El amor incondicional no puede ser definido por la brillantez de la oratoria, no obstante, es lo que reviste de brillo el discurso, la enseñanza, el diálogo, lo que presta sentimiento de acogida a cualquier lenguaje. El Amor incondicional hace que un idioma sea comprensible incluso para quien no lo conoce. Hace fluida la comunicación tanto para el intelectual como para el analfabeto. En su ausencia las palabras se vuelven estridentes y agresivas, en su presencia, dejan de ser necesarias.

3. En tercer lugar, define el real valor de quien se tiene por poseedor de una gran fe o conocedor de los misterios y de la ciencia. "Y si teniendo el don de profecía y conociendo todos misterios y toda la ciencia, y tanta fe que trasladase los montes, si no tengo caridad, no soy nada."

Sin Amor incondicional, lo que se dice sobre la divinidad, sobre la espiritualidad, sobre Dios, se convierte en una afrenta al propio Dios.

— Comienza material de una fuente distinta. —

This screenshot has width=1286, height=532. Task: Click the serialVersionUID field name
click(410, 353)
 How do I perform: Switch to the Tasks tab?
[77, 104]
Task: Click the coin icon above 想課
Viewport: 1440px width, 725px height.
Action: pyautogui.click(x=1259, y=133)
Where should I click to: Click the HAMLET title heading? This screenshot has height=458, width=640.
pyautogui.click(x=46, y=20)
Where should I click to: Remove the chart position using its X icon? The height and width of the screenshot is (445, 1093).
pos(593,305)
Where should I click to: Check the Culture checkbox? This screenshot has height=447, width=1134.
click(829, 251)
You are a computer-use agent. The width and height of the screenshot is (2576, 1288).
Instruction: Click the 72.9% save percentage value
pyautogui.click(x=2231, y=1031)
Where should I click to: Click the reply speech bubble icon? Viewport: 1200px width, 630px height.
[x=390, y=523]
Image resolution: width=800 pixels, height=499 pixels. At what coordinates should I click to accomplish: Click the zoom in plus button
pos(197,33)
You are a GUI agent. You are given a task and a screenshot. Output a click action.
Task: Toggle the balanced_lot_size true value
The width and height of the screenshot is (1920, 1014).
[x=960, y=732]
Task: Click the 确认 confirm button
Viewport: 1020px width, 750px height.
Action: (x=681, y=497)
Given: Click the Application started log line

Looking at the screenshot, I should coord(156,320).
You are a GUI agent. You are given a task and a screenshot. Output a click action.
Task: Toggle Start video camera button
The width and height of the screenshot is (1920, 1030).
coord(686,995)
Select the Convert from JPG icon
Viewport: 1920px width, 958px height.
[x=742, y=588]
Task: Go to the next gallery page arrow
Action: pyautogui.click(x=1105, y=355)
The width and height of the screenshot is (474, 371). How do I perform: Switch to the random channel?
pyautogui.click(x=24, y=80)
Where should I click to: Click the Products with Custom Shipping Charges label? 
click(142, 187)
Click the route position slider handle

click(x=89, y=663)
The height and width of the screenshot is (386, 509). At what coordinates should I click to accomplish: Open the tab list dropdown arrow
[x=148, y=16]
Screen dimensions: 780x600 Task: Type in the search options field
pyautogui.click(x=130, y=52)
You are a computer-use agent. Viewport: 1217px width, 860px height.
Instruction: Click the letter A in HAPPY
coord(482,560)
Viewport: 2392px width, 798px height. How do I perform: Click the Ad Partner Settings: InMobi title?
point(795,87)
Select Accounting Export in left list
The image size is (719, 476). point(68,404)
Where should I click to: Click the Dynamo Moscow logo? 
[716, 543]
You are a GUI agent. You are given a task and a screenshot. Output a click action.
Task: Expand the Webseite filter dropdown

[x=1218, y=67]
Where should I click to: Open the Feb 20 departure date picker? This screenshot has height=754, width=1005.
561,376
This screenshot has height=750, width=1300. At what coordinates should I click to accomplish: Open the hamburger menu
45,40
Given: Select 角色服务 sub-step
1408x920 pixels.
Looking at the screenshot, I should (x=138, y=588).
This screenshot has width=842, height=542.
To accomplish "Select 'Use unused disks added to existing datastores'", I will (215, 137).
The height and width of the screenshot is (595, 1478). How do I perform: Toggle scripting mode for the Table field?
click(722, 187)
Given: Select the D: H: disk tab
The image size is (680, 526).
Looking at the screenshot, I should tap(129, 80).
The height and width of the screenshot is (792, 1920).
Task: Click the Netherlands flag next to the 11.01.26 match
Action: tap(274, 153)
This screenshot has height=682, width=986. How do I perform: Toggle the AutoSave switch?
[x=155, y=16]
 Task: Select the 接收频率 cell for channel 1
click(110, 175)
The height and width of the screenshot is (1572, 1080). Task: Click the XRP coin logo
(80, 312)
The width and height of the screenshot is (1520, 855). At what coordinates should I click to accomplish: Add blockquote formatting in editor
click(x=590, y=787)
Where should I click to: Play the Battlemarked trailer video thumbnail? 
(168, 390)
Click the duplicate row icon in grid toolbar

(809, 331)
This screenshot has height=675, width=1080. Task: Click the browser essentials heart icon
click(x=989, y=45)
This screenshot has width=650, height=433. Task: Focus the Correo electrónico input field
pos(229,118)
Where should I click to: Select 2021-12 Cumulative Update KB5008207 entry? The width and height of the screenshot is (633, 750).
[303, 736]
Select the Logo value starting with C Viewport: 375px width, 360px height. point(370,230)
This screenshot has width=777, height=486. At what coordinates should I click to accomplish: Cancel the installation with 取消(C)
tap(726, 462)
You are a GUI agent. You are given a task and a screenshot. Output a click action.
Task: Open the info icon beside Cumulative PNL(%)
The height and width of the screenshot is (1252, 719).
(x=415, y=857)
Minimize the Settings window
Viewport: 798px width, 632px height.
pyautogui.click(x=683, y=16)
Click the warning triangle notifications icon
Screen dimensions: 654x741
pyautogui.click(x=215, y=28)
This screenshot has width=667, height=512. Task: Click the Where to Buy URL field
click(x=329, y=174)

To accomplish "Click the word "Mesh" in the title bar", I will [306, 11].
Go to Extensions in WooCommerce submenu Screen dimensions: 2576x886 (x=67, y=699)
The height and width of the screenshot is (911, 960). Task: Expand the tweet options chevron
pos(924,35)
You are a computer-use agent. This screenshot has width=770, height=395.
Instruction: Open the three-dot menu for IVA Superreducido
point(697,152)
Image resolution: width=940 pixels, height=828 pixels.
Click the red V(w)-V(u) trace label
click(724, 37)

Sin él, todo conocimiento, en el campo que fuere, así como las más extraordinarias exhibiciones de fe, no añaden ningún valor ni beneficio alguno a quien lo posee. Sin el Amor, toda espiritualidad, religiosidad, prácticas y ejercicios espirituales se vuelven estériles y aburridos. Sin Amor, la verdad, lejos de liberar, aprisiona y perjudica.

4. En cuarto lugar, sin Amor incondicional toda "buena obra" en nada beneficia a quien la realiza.
"Y si repartiere toda mi hacienda y entregare mi cuerpo al fuego, no teniendo caridad, nada me aprovecha."

Mucho en las "buenas obras" está movido por deseos de satisfacer al propio ego, de ser visto, aplaudido, reconocido. Por sentimiento de inferioridad, de culpa, por la propia necesidad de expiación, o bien con el objetivo de maquillar la propia imagen, de ser "políticamente correcto". En las motivaciones políticas y religiosas el objetivo es, casi siempre, el cambalache, el deseo de sacar provecho, de garantizarse "así en la tierra como en el cielo".El Amor incondicional adorna con expansión de conciencia y evolución espiritual al protagonista del silencio, de las palabras y de los actos. Hace resonar dentro del ser altruista la frecuencia divina, da ocasión a que reverbere la vibración Crística, colmando el alma de puro deleite. Al corazón enamorado del Amor Incondicional le está permitido degustar el genuino sabor de la donación expurgada de toda sombra. No se trata de hacer para Dios, es un hacer en Dios.